One of the first things that we learn in life is the alphabet.  Through it, we form words and are able to communicate with one another using a common language.  In investing, it would be useful if one of the first things that we learned about was the performance of our alpha bets.  Why is alpha important?  If an investor can persistently generate positive alpha, this may well be linked to investment skill.  So, what is alpha and how good has the real estate industry been at generating it?

Alpha comes from the heyday of work on quantifying risk-adjusted performance, the 1960s. Sharpe, Treynor and Jensen all made contributions to the debate at the time but it is from Jensen’s work that alpha derives.  For Jensen, the first question is what return should I have received given the sensitivity (beta) of my portfolio to market movements?  Once that is calculated, you can compare the answer to the actual return; the remainder is alpha.
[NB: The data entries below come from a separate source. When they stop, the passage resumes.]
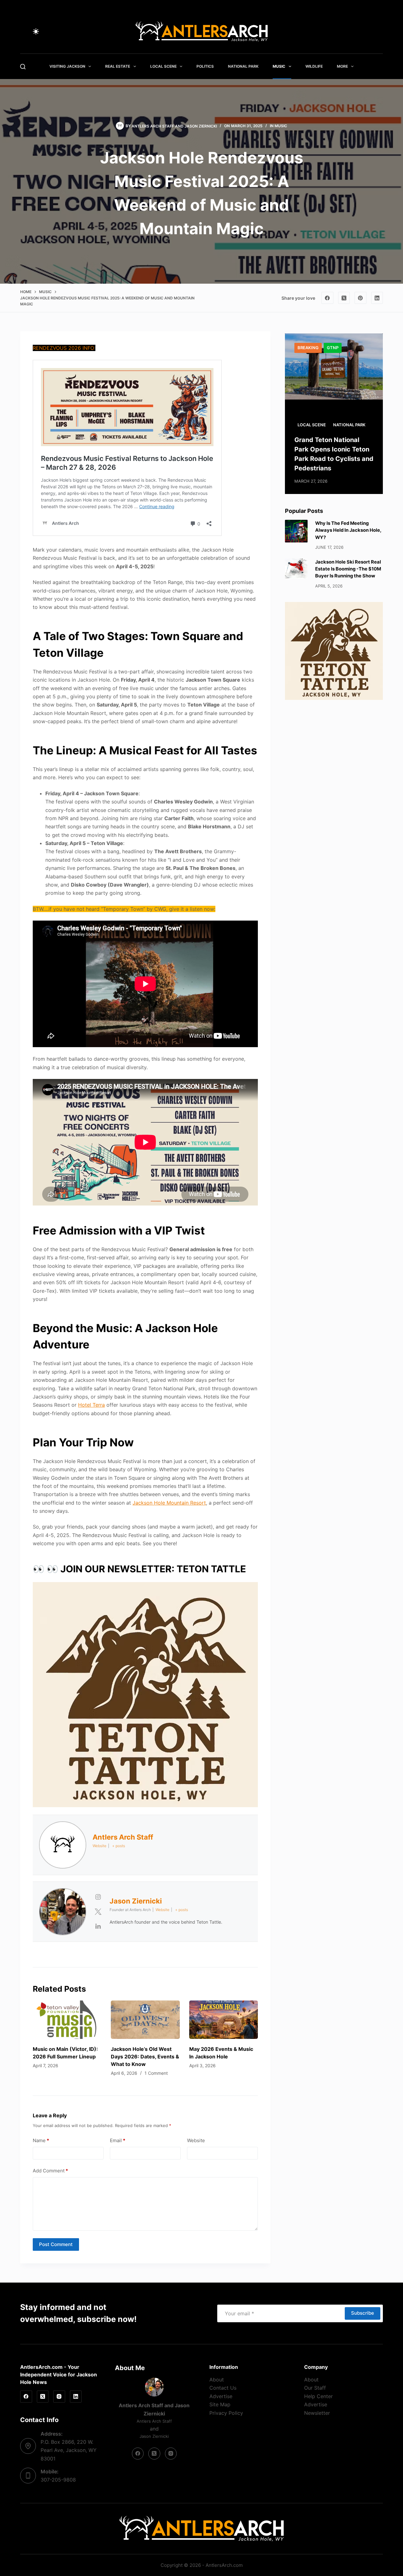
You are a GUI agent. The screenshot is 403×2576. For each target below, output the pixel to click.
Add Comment (50, 2171)
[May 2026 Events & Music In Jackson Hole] (223, 2019)
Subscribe (362, 2313)
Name (41, 2140)
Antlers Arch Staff (153, 125)
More (342, 66)
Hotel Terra (91, 1405)
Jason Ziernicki (200, 125)
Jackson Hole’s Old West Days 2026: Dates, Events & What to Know (145, 2056)
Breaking (308, 347)
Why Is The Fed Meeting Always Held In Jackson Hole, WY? (348, 530)
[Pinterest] (360, 298)
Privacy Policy (226, 2412)
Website (196, 2140)
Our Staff (315, 2388)
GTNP (332, 347)
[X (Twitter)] (344, 298)
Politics (205, 66)
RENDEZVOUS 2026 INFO (63, 348)
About (216, 2379)
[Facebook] (327, 298)
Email (117, 2140)
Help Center (318, 2396)
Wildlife (314, 66)
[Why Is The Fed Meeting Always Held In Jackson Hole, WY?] (296, 531)
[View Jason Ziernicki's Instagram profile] (98, 1897)
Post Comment (56, 2244)
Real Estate (117, 66)
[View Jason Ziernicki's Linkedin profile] (98, 1926)
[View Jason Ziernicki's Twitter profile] (98, 1911)
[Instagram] (59, 2397)
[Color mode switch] (36, 31)
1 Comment (156, 2073)
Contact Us (222, 2388)
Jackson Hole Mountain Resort (169, 1503)
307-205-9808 (58, 2480)
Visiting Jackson (67, 66)
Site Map (219, 2404)
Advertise (220, 2396)
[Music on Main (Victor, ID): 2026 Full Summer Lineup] (67, 2019)
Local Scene (163, 66)
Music (279, 66)
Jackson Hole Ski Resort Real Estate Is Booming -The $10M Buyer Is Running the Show (348, 569)
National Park (243, 66)
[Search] (23, 66)
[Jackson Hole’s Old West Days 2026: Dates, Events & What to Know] (145, 2019)
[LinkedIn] (377, 298)
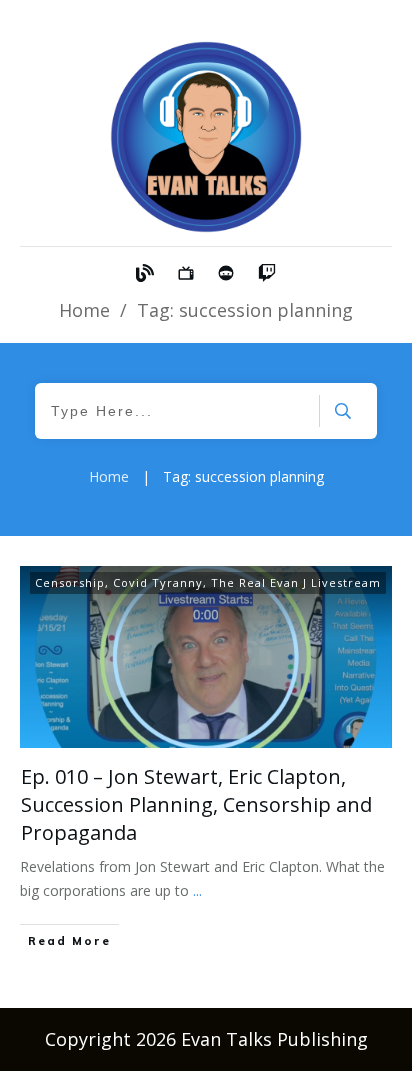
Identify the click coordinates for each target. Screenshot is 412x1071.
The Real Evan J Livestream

alpha = Rp – Rf – (beta x (Rm – Rf))

In words, this equation says that alpha is equal to the return on a portfolio (Rp), less the return on the risk free rate (Rf), less the sensitivity (beta) of the portfolio to the market’s return (Rm) less the return on the risk free rate (Rf).

Let’s consider a set of performance data for two portfolios where:

Rf = 1%

Rm = 6%

Rp1 (the return on portfolio 1) = 5%

Rp2 (the return on portfolio 2) = 7%

Beta1 (the sensitivity of portfolio 1) = 0.7

Beta2 (the sensitivity of portfolio 2) = 1.3

What are the values of alpha for portfolio 1 and portfolio 2?

Portfolio 1 has underperformed the market (5% – 6% = -1%) and has a performance delta (difference) of -1%.  The world is not without people who would say the portfolio has an alpha of -1% but that is not correct since this underperformance is not risk-adjusted. The alpha of the portfolio is calculated as 5% – 1% – (0.7 x (6% – 1%)) = +0.5%.  So, this portfolio has underperformed the market but delivered more return than you would expect given its sensitivity to market movements.